Book: Cinder

Cinder by Marissa Meyer

Publisher: Feiwel & Friends
Publish Date: January 3, 2012
Series: Lunar Chronicles #1
ISBN-13: 9780312641894
Genre: Fiction – Young Adult
Buy: Amazon | Barnes & Noble | eBay | IndieBoundAudible

Synopsis: Humans and androids crowd the raucous streets of New Beijing. A deadly plague ravages the population. From space, a ruthless lunar people watch, waiting to make their move. No one knows that Earth’s fate hinges on one girl. . . .

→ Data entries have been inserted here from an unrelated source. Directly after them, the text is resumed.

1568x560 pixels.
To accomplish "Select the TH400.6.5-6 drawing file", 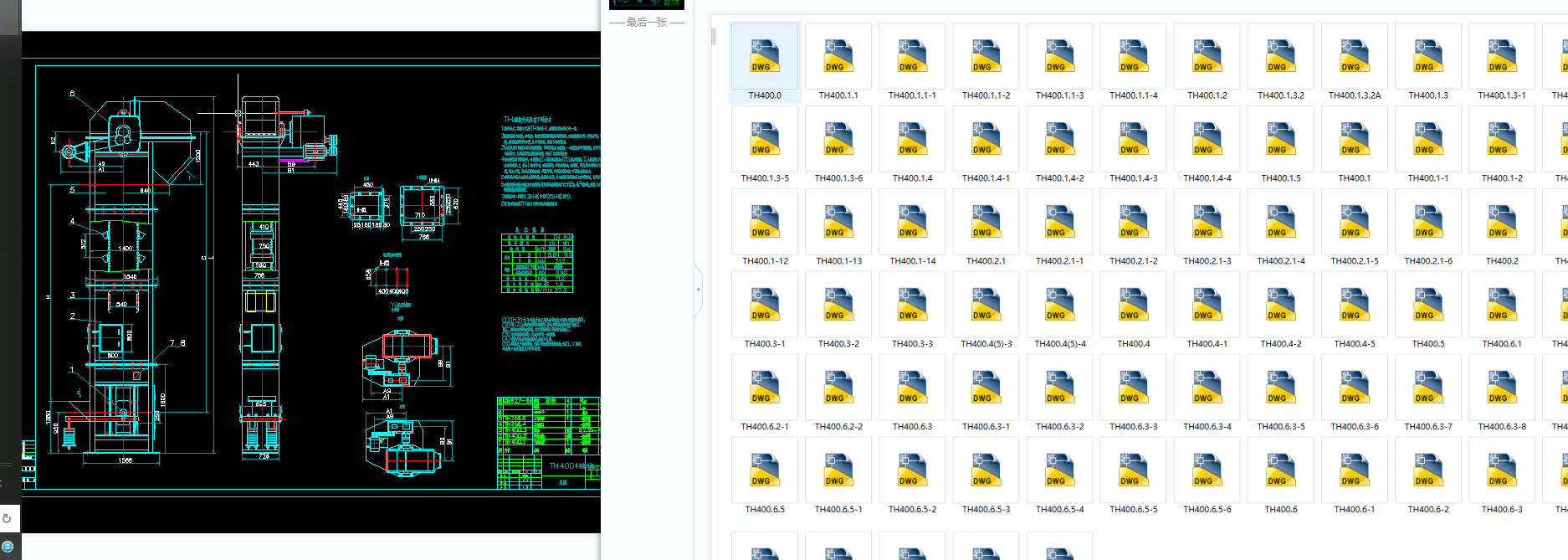I will coord(1207,470).
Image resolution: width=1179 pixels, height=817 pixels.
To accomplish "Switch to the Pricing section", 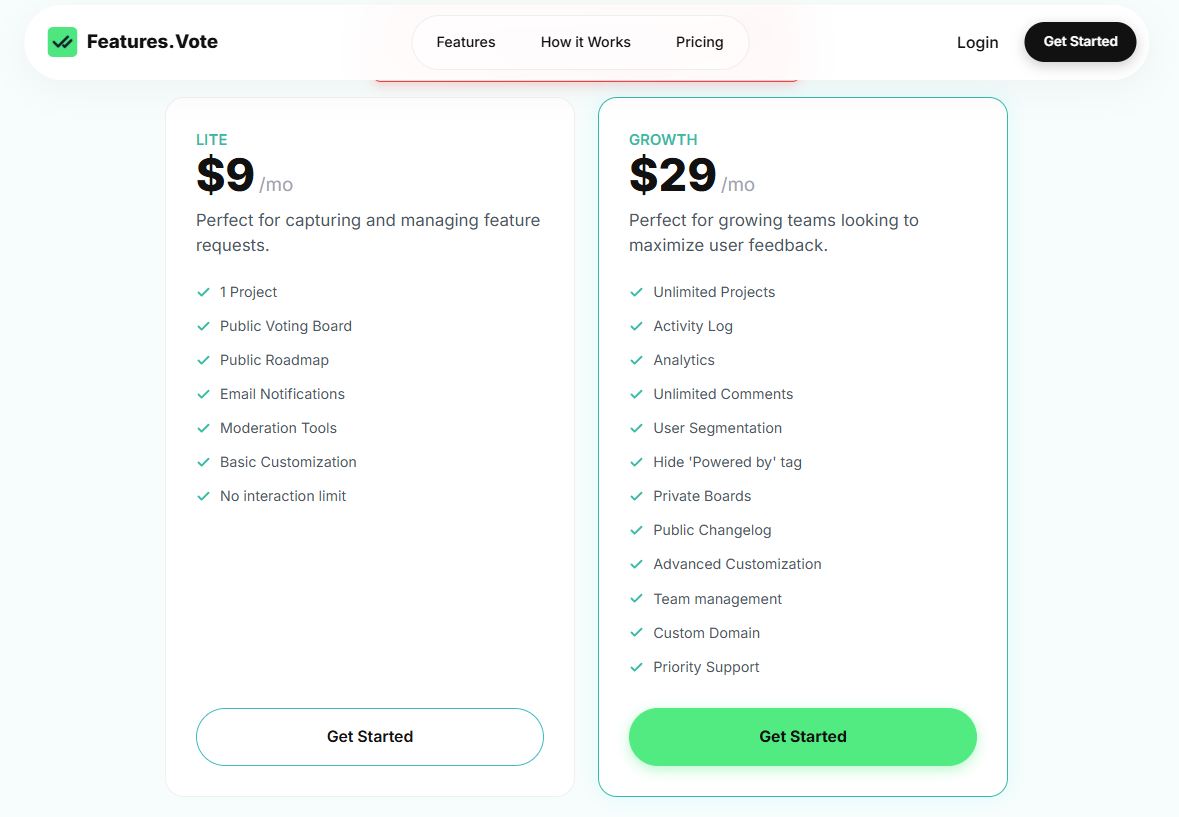I will coord(699,42).
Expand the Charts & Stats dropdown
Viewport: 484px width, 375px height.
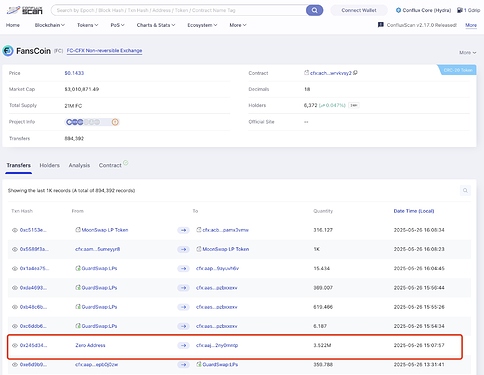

Cinder, a gifted mechanic, is a cyborg. She’s a second-class citizen with a mysterious past, reviled by her stepmother and blamed for her stepsister’s illness. But when her life becomes intertwined with the handsome Prince Kai’s, she suddenly finds herself at the center of an intergalactic struggle, and a forbidden attraction. Caught between duty and freedom, loyalty and betrayal, she must uncover secrets about her past in order to protect her world’s future.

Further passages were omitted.